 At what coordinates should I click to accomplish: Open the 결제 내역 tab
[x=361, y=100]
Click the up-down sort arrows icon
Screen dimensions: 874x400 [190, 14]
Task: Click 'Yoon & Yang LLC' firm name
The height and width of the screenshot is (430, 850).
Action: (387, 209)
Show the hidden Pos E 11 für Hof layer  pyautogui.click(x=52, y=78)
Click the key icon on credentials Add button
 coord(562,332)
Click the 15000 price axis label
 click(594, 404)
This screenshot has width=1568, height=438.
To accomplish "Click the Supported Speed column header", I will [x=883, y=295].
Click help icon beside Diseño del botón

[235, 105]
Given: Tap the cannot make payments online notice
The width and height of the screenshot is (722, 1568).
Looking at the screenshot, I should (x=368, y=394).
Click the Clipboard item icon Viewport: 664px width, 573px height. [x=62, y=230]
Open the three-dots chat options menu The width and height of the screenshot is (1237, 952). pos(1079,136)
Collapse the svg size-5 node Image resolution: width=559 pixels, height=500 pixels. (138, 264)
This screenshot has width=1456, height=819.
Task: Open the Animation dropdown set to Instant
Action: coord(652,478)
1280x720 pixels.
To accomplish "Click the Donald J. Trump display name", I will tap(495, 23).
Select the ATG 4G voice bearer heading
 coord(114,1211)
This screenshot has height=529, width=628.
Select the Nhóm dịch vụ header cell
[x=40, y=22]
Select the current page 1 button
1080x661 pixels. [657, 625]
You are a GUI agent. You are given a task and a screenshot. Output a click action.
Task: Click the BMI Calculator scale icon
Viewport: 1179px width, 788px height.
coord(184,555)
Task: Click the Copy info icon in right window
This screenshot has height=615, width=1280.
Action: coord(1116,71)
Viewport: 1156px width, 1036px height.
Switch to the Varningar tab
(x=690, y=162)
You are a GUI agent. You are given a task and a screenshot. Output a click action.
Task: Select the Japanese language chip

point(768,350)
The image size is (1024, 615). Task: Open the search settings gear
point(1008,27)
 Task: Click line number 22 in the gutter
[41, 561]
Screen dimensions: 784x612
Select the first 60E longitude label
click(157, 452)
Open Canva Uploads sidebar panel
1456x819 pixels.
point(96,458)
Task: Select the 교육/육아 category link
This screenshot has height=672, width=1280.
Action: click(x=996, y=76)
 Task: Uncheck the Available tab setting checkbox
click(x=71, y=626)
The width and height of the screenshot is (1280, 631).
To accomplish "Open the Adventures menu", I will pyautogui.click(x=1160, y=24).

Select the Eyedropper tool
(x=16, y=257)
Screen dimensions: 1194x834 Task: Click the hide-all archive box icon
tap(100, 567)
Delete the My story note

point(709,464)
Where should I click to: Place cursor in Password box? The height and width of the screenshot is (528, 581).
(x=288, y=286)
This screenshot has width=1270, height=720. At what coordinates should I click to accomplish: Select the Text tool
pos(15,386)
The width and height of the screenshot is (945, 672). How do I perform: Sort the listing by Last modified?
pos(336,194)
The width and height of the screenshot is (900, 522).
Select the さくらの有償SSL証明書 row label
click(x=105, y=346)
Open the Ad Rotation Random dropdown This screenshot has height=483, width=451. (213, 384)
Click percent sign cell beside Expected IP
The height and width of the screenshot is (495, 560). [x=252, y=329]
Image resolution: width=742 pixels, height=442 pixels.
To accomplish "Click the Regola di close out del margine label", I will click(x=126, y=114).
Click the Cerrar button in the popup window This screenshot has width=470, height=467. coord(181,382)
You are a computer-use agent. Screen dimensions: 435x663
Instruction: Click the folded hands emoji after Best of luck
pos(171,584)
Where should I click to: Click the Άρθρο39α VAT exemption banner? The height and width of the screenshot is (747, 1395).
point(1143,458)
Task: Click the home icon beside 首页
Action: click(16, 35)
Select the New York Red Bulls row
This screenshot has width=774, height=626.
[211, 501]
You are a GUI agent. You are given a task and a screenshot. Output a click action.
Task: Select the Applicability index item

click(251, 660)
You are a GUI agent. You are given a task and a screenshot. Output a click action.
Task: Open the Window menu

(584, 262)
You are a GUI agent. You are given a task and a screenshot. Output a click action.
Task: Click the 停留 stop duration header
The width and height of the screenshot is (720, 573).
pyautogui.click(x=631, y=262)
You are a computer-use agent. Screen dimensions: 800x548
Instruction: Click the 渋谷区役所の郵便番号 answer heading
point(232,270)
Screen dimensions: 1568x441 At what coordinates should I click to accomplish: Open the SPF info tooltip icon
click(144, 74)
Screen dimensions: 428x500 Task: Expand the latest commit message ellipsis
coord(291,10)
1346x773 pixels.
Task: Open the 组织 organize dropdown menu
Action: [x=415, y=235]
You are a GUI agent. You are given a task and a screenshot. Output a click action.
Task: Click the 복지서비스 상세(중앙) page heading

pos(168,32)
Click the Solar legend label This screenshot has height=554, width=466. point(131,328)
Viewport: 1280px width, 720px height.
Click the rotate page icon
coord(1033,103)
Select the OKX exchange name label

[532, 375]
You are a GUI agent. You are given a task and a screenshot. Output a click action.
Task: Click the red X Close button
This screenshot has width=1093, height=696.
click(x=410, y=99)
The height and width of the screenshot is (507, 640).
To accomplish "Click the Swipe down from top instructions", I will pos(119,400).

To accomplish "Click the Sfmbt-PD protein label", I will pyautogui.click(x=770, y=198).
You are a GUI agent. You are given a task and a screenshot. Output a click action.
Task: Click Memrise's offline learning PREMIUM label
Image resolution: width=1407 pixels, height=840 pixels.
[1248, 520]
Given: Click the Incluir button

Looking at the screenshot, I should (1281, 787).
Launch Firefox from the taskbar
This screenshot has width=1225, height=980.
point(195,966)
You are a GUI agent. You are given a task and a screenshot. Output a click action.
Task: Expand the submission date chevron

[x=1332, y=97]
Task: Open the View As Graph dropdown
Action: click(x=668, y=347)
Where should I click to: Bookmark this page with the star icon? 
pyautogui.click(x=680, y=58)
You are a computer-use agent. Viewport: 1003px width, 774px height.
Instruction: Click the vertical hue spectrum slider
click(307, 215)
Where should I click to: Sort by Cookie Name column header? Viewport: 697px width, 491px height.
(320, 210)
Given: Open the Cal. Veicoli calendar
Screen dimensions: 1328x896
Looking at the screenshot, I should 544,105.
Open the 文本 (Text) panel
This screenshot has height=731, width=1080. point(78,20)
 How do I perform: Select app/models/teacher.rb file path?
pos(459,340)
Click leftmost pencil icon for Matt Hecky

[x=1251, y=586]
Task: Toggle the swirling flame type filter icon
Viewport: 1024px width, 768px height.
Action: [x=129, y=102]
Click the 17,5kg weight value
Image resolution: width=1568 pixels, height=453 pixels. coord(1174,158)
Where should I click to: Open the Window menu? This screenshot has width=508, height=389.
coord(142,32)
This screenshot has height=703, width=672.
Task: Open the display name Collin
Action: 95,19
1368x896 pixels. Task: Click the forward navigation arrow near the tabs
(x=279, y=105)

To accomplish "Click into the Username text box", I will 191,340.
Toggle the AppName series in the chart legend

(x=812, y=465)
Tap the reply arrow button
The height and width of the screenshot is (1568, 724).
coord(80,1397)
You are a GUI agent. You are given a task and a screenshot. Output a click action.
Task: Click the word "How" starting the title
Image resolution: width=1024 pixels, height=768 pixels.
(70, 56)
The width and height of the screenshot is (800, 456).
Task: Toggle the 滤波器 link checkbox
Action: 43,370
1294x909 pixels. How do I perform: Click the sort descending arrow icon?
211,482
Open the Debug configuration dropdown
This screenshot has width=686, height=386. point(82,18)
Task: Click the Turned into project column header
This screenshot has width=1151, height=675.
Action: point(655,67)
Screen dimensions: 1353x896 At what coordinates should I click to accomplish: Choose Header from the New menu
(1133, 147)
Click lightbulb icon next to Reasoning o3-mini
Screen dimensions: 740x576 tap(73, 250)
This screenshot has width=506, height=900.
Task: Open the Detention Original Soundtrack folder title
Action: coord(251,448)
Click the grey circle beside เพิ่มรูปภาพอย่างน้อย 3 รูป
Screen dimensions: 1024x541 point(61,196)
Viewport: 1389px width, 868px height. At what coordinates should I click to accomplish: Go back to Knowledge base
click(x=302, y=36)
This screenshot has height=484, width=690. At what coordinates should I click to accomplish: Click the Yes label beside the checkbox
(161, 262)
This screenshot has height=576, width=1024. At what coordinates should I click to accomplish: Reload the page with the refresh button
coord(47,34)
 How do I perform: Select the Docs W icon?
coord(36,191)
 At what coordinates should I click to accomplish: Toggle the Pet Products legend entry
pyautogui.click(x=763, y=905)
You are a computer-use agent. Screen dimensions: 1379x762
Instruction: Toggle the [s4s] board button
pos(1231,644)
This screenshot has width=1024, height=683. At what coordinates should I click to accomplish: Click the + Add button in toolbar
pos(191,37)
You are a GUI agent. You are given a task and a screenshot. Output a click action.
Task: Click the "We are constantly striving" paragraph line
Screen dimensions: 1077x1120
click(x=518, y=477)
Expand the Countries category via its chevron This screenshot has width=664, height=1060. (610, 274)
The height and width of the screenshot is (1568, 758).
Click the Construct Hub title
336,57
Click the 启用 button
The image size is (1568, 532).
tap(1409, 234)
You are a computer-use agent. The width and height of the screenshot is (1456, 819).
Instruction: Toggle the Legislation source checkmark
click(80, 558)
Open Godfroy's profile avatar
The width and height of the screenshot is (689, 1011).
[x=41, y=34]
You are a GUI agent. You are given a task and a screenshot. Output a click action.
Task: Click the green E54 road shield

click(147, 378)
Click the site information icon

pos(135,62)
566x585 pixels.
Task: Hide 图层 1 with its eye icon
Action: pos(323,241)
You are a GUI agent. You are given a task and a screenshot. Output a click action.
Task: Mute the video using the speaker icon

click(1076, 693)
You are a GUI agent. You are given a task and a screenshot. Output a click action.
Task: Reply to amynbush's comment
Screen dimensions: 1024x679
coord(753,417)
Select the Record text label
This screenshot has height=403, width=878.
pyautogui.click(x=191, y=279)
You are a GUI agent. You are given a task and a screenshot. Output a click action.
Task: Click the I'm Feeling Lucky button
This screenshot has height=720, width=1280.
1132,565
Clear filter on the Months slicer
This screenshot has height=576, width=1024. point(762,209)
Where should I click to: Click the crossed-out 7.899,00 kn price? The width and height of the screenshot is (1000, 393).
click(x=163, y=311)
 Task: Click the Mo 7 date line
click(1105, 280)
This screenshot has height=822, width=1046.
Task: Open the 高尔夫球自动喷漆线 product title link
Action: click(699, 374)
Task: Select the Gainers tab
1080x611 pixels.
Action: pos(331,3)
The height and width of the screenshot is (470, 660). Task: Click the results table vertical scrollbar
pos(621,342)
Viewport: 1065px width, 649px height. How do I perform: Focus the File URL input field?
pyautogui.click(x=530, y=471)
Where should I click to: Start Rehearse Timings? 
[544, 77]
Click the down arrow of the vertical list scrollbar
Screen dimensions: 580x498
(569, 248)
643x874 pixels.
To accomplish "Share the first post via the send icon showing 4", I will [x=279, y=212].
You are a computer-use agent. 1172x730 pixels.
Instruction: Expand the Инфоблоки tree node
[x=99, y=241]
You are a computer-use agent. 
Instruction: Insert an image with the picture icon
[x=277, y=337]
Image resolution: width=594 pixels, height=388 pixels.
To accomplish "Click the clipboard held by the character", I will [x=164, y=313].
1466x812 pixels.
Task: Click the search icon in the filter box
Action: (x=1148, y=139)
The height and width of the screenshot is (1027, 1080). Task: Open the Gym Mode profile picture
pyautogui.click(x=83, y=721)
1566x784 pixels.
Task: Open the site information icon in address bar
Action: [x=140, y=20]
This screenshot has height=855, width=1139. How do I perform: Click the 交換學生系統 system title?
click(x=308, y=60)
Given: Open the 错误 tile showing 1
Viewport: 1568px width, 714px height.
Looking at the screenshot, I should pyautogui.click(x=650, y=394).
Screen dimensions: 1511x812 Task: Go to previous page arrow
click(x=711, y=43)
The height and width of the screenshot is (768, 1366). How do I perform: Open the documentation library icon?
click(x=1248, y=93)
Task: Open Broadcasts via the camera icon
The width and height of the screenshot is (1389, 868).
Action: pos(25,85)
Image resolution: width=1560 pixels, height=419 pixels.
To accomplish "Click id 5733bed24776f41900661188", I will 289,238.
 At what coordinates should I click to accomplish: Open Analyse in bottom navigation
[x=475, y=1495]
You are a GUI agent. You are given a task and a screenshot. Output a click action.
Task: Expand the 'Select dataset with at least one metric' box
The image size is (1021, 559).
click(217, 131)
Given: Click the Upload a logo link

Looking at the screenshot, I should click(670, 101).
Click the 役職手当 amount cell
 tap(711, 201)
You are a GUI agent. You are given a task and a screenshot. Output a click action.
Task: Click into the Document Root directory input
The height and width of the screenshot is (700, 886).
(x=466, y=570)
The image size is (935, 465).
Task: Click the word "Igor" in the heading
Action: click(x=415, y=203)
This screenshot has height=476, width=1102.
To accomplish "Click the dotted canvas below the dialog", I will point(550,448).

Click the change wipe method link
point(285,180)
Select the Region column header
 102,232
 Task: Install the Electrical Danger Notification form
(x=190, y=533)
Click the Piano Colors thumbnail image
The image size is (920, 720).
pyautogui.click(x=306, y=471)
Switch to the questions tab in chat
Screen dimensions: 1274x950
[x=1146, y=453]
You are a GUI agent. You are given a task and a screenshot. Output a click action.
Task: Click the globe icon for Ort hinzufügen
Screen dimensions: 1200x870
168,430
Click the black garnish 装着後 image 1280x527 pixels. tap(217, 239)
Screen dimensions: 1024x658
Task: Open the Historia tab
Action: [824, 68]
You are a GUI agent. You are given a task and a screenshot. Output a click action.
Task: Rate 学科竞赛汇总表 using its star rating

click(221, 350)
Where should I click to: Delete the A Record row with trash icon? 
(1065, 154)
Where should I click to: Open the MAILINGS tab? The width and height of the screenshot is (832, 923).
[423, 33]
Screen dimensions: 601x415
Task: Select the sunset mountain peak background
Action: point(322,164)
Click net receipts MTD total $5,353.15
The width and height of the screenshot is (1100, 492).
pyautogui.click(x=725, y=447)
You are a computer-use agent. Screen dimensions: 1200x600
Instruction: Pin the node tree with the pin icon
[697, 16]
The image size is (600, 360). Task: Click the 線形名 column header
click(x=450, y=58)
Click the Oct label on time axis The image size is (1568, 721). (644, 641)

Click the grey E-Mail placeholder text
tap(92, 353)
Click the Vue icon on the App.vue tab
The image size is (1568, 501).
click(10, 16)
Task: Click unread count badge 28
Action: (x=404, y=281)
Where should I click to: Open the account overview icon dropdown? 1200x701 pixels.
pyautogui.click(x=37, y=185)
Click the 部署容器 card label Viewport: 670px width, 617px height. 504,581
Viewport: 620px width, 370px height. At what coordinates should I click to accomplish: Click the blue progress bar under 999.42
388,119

○ ○ ○

- **Exercise**:
Throughout the data above, report every line that contains the string "showing".

- **Exercise response**:
To accomplish "Share the first post via the send icon showing 4", I will [x=279, y=212].
Given: Open the 错误 tile showing 1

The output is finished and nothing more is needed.